[Records from a dataset]

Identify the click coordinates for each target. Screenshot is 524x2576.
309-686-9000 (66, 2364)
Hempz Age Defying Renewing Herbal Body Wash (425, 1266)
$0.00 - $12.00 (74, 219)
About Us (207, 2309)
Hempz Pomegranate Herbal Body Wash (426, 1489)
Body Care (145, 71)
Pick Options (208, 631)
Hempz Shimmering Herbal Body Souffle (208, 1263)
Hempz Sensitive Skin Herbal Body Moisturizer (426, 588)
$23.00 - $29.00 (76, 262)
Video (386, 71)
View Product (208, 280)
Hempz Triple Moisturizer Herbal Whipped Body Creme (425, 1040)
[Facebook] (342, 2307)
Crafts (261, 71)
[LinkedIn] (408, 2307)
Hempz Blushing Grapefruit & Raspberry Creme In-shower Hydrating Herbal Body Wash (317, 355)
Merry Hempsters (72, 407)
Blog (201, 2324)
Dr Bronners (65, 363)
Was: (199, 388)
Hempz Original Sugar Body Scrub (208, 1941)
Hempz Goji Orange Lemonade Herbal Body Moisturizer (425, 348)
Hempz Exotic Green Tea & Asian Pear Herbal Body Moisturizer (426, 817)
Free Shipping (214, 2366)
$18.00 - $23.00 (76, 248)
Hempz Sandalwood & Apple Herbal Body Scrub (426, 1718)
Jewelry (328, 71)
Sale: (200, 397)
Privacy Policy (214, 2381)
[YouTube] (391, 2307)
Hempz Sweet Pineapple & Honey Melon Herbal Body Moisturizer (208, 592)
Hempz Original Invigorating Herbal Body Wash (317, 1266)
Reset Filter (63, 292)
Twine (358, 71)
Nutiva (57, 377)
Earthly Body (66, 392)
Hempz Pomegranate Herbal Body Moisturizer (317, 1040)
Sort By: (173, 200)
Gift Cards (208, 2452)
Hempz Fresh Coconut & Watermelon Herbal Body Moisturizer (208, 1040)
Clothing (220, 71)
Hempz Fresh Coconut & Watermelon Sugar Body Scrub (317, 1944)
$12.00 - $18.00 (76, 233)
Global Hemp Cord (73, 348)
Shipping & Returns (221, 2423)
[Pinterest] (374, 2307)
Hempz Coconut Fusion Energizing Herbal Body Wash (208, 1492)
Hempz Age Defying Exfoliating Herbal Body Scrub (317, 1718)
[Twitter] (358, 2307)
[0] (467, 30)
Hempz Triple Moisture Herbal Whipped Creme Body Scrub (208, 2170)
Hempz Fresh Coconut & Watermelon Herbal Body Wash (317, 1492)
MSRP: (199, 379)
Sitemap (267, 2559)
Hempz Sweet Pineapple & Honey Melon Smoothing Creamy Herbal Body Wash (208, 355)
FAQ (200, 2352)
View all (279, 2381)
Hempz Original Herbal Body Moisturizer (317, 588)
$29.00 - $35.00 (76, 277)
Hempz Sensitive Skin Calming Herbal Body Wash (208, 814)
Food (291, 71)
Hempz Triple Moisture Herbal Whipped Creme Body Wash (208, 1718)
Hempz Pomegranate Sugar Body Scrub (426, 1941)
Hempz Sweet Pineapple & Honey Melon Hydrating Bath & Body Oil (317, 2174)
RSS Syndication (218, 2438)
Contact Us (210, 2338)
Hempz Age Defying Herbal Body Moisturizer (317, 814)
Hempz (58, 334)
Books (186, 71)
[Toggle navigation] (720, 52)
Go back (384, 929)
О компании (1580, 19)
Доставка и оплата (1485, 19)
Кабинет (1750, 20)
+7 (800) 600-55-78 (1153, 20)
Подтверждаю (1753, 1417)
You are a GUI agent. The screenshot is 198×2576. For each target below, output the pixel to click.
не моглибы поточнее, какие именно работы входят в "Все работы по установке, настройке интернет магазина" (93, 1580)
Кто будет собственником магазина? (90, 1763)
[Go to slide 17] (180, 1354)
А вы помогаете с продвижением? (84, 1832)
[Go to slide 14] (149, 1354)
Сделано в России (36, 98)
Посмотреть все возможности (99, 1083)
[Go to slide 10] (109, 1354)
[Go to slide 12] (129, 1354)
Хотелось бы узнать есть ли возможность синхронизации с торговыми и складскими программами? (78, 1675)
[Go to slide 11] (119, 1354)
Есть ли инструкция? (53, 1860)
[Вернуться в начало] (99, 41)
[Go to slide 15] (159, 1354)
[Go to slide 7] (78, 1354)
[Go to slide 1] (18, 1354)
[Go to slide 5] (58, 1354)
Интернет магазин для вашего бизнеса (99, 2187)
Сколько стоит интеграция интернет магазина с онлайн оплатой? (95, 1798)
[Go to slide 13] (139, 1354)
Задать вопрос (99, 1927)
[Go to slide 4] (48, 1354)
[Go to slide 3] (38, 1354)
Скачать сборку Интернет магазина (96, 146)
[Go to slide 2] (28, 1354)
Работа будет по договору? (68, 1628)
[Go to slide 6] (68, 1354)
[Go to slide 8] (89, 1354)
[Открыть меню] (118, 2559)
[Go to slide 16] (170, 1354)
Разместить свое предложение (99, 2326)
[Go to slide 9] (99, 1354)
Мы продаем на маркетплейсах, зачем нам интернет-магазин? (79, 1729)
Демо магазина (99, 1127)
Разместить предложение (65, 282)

The problem: Print, from the entries above, the line with "[Pinterest] (374, 2307)", the line with "А вы помогаете с продвижением? (84, 1832)" and all lines between them, exactly and with nothing else.

Result:
[Pinterest] (374, 2307)
Hempz Coconut Fusion Energizing Herbal Body Wash (208, 1492)
Hempz Age Defying Exfoliating Herbal Body Scrub (317, 1718)
[Twitter] (358, 2307)
[0] (467, 30)
Hempz Triple Moisture Herbal Whipped Creme Body Scrub (208, 2170)
Hempz Fresh Coconut & Watermelon Herbal Body Wash (317, 1492)
MSRP: (199, 379)
Sitemap (267, 2559)
Hempz Sweet Pineapple & Honey Melon Smoothing Creamy Herbal Body Wash (208, 355)
FAQ (200, 2352)
View all (279, 2381)
Hempz Original Herbal Body Moisturizer (317, 588)
$29.00 - $35.00 (76, 277)
Hempz Sensitive Skin Calming Herbal Body Wash (208, 814)
Food (291, 71)
Hempz Triple Moisture Herbal Whipped Creme Body Wash (208, 1718)
Hempz Pomegranate Sugar Body Scrub (426, 1941)
Hempz Sweet Pineapple & Honey Melon Hydrating Bath & Body Oil (317, 2174)
RSS Syndication (218, 2438)
Contact Us (210, 2338)
Hempz Age Defying Herbal Body Moisturizer (317, 814)
Hempz (58, 334)
Books (186, 71)
[Toggle navigation] (720, 52)
Go back (384, 929)
О компании (1580, 19)
Доставка и оплата (1485, 19)
Кабинет (1750, 20)
+7 (800) 600-55-78 (1153, 20)
Подтверждаю (1753, 1417)
You are a GUI agent. The screenshot is 198×2576. For each target below, output the pixel to click.
не моглибы поточнее, какие именно работы входят в "Все работы по установке, настройке интернет магазина" (93, 1580)
Кто будет собственником магазина? (90, 1763)
[Go to slide 17] (180, 1354)
А вы помогаете с продвижением? (84, 1832)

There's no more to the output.